Faster Distributed $Δ$-Coloring via a Reduction to MIS

Recent improvements on the deterministic complexities of fundamental graph problems in the LOCAL model of distributed computing have yielded state-of-the-art upper bounds of $\tilde{O}(\log^{5/3} n)$ rounds for maximal independent set (MIS) and $(Δ+ 1)$-coloring [Ghaffari, Grunau, FOCS'24] and $\tilde{O}(\log^{19/9} n)$ rounds for the more restrictive $Δ$-coloring problem [Ghaffari, Kuhn, FOCS'21; Ghaffari, Grunau, FOCS'24; Bourreau, Brandt, Nolin, STOC'25]. In our work, we show that $Δ$-coloring can be solved deterministically in $\tilde{O}(\log^{5/3} n)$ rounds as well, matching the currently best bound for $(Δ+ 1)$-coloring. We achieve our result by developing a reduction from $Δ$-coloring to MIS that guarantees that the (asymptotic) complexity of $Δ$-coloring is at most the complexity of MIS, unless MIS can be solved in sublogarithmic time, in which case, due to the $Ω(\log n)$-round $Δ$-coloring lower bound from [BFHKLRSU, STOC'16], our reduction implies a tight complexity of $Θ(\log n)$ for $Δ$-coloring. In particular, any improvement on the complexity of the MIS problem will yield the same improvement for the complexity of $Δ$-coloring (up to the true complexity of $Δ$-coloring).
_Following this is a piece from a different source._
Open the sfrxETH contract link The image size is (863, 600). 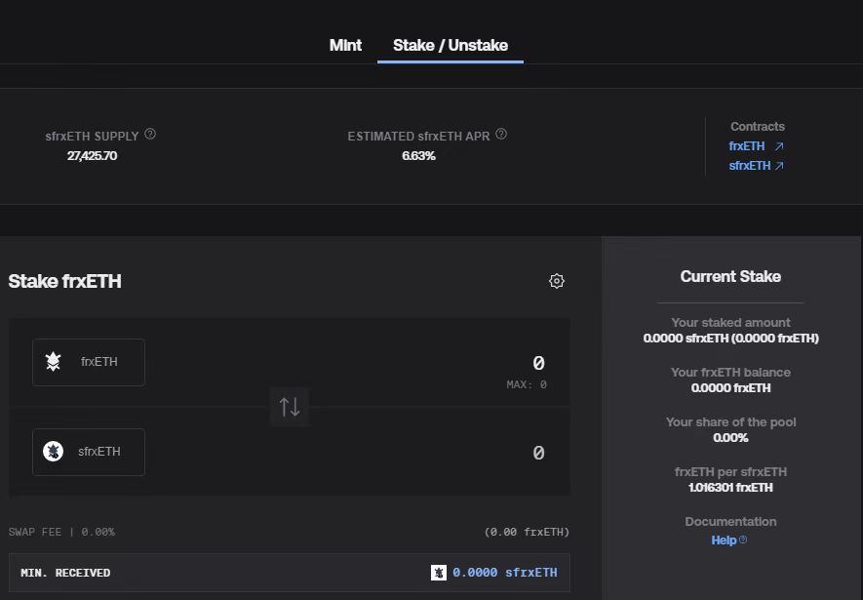click(749, 166)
Our reduction yields improvements for $Δ$-coloring in the randomized LOCAL model and when complexities are parameterized by both $n$ and $Δ$. We obtain a randomized complexity bound of $\tilde{O}(\log^{5/3} \log n)$ rounds (improving over the state of the art of $\tilde{O}(\log^{8/3} \log n)$ rounds) on general graphs and tight complexities of $Θ(\log n)$ and $Θ(\log \log n)$ for the deterministic, resp.\ randomized, complexity on bounded-degree graphs. In the special case of graphs of constant clique number (which for instance include bipartite graphs), we also give a reduction to the $(Δ+1)$-coloring problem.